Your Still Beating Heart

Home > Other > Your Still Beating Heart > Page 19
Your Still Beating Heart Page 19

by Tyler Keevil


  No, you tell him. Prague isn’t Disneyland. But you’ll get him to Disneyland, eventually. He presses his face to the glass, peers out, fascinated all the same. You can see the fog made by his breath, creeping up the pane. Shortly after, you cross a bridge with a stretch of river shimmering beneath you, and he stands up on his seat, craning to peer at the water. People are rowing down there. Some kind of longboat race. Half a dozen oarsmen in each, clad in shell jackets and Lycra, pulling in unison. Gogol points, confused, and asks you: Where? Just that word. Picked up in the last few days, or before. His developing English. Where?

  You tell him, vacantly, that they’re having a race of some sort. Against each other, or against the clock.
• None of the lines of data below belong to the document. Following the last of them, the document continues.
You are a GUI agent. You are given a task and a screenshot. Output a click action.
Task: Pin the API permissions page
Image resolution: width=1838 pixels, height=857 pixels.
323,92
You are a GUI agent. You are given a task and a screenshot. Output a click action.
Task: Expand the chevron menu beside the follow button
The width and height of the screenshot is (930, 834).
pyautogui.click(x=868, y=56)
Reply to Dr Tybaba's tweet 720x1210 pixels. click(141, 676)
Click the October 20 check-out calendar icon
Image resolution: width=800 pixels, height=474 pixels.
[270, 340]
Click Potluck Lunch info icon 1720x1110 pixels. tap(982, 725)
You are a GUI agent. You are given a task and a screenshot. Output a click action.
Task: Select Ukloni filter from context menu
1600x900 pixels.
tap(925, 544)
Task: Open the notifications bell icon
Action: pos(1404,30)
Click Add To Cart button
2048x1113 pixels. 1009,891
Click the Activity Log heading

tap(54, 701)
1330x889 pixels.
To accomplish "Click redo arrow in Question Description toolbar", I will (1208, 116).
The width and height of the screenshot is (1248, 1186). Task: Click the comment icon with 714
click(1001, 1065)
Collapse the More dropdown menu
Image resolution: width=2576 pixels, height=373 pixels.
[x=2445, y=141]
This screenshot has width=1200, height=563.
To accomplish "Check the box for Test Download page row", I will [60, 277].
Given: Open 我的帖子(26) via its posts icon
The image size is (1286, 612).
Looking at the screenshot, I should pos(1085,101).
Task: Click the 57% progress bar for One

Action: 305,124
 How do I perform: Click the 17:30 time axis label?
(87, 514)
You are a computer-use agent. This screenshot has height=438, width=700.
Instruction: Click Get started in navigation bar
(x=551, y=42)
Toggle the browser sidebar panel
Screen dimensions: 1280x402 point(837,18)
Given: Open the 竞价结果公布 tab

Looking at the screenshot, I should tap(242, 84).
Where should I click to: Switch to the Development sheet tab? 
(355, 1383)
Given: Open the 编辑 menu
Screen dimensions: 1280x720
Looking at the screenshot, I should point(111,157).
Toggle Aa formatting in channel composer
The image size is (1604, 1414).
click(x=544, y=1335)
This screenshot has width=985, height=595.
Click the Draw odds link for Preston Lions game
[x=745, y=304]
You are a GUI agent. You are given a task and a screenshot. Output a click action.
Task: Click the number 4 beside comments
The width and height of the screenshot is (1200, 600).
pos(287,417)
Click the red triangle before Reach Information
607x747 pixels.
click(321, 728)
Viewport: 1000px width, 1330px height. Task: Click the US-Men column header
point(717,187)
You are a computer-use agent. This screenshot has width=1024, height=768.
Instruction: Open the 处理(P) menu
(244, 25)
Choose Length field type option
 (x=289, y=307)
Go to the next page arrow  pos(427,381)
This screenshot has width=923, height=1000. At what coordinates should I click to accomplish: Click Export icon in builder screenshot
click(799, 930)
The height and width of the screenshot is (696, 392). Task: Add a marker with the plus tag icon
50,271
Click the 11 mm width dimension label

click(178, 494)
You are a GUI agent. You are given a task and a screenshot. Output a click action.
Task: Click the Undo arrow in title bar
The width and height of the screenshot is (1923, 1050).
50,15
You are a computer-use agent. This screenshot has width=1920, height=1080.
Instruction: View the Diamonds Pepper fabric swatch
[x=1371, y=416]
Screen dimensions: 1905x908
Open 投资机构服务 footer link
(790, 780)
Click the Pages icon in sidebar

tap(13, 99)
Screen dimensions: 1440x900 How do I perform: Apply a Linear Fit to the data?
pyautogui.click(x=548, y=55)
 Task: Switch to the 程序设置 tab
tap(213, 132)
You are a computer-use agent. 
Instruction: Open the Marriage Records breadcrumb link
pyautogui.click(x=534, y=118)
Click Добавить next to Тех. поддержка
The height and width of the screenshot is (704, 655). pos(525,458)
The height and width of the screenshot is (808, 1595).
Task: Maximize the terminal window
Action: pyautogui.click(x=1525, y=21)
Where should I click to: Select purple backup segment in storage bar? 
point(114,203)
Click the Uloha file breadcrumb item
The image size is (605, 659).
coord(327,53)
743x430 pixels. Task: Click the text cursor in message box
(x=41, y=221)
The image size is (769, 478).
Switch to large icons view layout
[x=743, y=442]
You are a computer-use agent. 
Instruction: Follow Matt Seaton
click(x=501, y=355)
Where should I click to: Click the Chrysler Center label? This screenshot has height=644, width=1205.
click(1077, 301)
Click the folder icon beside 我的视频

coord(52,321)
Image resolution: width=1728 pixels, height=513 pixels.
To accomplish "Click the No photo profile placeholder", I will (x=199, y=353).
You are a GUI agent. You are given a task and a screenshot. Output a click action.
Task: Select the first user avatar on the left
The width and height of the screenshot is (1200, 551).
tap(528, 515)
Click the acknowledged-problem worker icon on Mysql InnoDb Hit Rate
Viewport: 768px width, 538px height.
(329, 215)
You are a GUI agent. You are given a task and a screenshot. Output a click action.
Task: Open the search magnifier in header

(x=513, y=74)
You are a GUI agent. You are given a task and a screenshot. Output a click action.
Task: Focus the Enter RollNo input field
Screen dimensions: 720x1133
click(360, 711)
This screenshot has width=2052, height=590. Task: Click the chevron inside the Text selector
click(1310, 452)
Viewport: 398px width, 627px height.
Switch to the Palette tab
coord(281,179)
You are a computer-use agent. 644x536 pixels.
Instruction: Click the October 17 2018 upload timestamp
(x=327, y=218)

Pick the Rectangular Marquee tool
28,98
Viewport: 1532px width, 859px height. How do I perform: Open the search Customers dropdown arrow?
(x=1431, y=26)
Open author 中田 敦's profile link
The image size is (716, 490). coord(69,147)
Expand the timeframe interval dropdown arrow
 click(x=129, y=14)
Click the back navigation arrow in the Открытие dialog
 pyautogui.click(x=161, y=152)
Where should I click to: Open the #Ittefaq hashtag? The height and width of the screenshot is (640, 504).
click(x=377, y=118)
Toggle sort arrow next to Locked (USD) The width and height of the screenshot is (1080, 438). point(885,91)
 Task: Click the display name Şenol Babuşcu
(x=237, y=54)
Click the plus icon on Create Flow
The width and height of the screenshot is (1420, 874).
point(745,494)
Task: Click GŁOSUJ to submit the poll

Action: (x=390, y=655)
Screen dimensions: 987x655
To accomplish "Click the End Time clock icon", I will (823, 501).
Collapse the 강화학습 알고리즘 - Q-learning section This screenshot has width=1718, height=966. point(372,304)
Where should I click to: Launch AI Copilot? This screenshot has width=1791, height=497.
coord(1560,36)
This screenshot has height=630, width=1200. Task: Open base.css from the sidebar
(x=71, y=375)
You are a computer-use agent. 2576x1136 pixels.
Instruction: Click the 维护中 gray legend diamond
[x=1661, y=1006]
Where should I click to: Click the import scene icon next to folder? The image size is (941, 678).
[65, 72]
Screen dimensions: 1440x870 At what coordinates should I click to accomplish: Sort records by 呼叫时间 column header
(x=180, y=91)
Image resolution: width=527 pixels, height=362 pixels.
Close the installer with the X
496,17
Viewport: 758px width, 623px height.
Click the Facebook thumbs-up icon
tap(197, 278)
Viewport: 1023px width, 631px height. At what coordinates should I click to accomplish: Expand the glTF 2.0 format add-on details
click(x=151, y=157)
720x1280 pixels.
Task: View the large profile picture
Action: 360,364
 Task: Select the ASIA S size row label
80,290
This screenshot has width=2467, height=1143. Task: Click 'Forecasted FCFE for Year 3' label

You begin to explain that they aren’t actually going anywhere – just rowing up and down the river. Until you remember the river does go somewhere. Very far away in fact. Where? One simple word. A child’s curiosity.

  You lean over the table, kiss Gogol gently on the forehead, blessing the epiphany. Consecrating his new plan. You’re three stops away from Praha hlavní nádraží, where you intended to change trains, but you stand to take down your duffel bag from the overhead rack. Tell Gogol you’re getting off at the next stop. He has provided the key, and like the tumblers in the safe, all the other elements begin to fall into place, allowing you to open up this door, this escape route. A Houdini trick. Just what you need, and it’s been right in front of you – or right behind you, in your past – all along.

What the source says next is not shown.